Return every one of the entries below without any change, keeping each line as it stands.

+--

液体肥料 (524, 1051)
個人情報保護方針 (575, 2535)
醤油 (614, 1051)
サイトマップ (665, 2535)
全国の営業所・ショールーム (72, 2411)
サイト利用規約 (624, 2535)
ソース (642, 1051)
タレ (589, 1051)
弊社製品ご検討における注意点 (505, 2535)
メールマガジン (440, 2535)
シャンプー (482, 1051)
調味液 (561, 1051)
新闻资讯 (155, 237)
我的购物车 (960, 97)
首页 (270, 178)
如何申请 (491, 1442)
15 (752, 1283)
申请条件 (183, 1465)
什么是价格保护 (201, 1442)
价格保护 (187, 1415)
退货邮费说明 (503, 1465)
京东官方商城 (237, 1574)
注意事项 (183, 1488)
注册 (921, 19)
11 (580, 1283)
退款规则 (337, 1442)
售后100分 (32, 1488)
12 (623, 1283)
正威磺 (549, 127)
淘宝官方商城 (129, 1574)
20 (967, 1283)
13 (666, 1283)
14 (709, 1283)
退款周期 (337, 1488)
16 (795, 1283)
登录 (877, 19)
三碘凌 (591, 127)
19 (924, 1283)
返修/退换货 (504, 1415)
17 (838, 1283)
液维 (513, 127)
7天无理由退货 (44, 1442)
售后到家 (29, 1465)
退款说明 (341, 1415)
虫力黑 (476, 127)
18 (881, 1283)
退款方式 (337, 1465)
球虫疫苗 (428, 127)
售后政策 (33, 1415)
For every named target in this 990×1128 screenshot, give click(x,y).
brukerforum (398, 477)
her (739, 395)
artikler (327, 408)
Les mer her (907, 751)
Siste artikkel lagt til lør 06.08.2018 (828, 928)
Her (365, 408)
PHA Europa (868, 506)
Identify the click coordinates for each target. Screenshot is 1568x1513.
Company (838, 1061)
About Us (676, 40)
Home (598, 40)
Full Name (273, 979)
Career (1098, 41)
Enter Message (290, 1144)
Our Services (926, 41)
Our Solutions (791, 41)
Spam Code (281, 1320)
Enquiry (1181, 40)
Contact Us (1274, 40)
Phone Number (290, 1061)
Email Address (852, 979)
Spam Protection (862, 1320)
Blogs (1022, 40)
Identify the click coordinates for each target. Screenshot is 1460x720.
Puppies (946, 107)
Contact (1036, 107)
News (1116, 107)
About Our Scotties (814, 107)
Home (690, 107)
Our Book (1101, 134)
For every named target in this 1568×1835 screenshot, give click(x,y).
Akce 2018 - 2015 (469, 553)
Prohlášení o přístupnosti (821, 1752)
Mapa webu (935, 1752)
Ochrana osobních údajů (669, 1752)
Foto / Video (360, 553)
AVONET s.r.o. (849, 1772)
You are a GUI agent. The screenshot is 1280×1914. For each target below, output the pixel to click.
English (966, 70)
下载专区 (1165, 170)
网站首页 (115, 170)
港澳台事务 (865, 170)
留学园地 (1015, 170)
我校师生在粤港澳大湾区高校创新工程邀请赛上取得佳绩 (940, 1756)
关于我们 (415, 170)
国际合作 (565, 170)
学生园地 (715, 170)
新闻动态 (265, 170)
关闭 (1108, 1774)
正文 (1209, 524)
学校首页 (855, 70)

+--

Reply:
液体肥料 (524, 1051)
個人情報保護方針 (575, 2535)
醤油 (614, 1051)
サイトマップ (665, 2535)
全国の営業所・ショールーム (72, 2411)
サイト利用規約 (624, 2535)
ソース (642, 1051)
タレ (589, 1051)
弊社製品ご検討における注意点 (505, 2535)
メールマガジン (440, 2535)
シャンプー (482, 1051)
調味液 (561, 1051)
新闻资讯 (155, 237)
我的购物车 (960, 97)
首页 (270, 178)
如何申请 (491, 1442)
15 (752, 1283)
申请条件 (183, 1465)
什么是价格保护 (201, 1442)
价格保护 (187, 1415)
退货邮费说明 (503, 1465)
京东官方商城 (237, 1574)
注意事项 (183, 1488)
注册 (921, 19)
11 (580, 1283)
退款规则 (337, 1442)
售后100分 (32, 1488)
12 (623, 1283)
正威磺 (549, 127)
淘宝官方商城 (129, 1574)
20 (967, 1283)
13 (666, 1283)
14 (709, 1283)
退款周期 (337, 1488)
16 (795, 1283)
登录 (877, 19)
三碘凌 (591, 127)
19 (924, 1283)
返修/退换货 (504, 1415)
17 (838, 1283)
液维 (513, 127)
7天无理由退货 (44, 1442)
售后到家 (29, 1465)
退款说明 (341, 1415)
虫力黑 (476, 127)
18 (881, 1283)
退款方式 (337, 1465)
球虫疫苗 (428, 127)
售后政策 (33, 1415)
For every named target in this 990×1128 screenshot, give click(x,y).
brukerforum (398, 477)
her (739, 395)
artikler (327, 408)
Les mer her (907, 751)
Siste artikkel lagt til lør 06.08.2018 (828, 928)
Her (365, 408)
PHA Europa (868, 506)
Identify the click coordinates for each target. Screenshot is 1568x1513.
Company (838, 1061)
About Us (676, 40)
Home (598, 40)
Full Name (273, 979)
Career (1098, 41)
Enter Message (290, 1144)
Our Services (926, 41)
Our Solutions (791, 41)
Spam Code (281, 1320)
Enquiry (1181, 40)
Contact Us (1274, 40)
Phone Number (290, 1061)
Email Address (852, 979)
Spam Protection (862, 1320)
Blogs (1022, 40)
Identify the click coordinates for each target. Screenshot is 1460x720.
Puppies (946, 107)
Contact (1036, 107)
News (1116, 107)
About Our Scotties (814, 107)
Home (690, 107)
Our Book (1101, 134)
For every named target in this 1568×1835 screenshot, give click(x,y).
Akce 2018 - 2015 (469, 553)
Prohlášení o přístupnosti (821, 1752)
Mapa webu (935, 1752)
Ochrana osobních údajů (669, 1752)
Foto / Video (360, 553)
AVONET s.r.o. (849, 1772)
You are a GUI agent. The screenshot is 1280×1914. For each target below, output the pixel to click.
English (966, 70)
下载专区 (1165, 170)
网站首页 (115, 170)
港澳台事务 (865, 170)
留学园地 (1015, 170)
我校师生在粤港澳大湾区高校创新工程邀请赛上取得佳绩 (940, 1756)
关于我们 (415, 170)
国际合作 (565, 170)
学生园地 (715, 170)
新闻动态 (265, 170)
关闭 (1108, 1774)
正文 (1209, 524)
学校首页 (855, 70)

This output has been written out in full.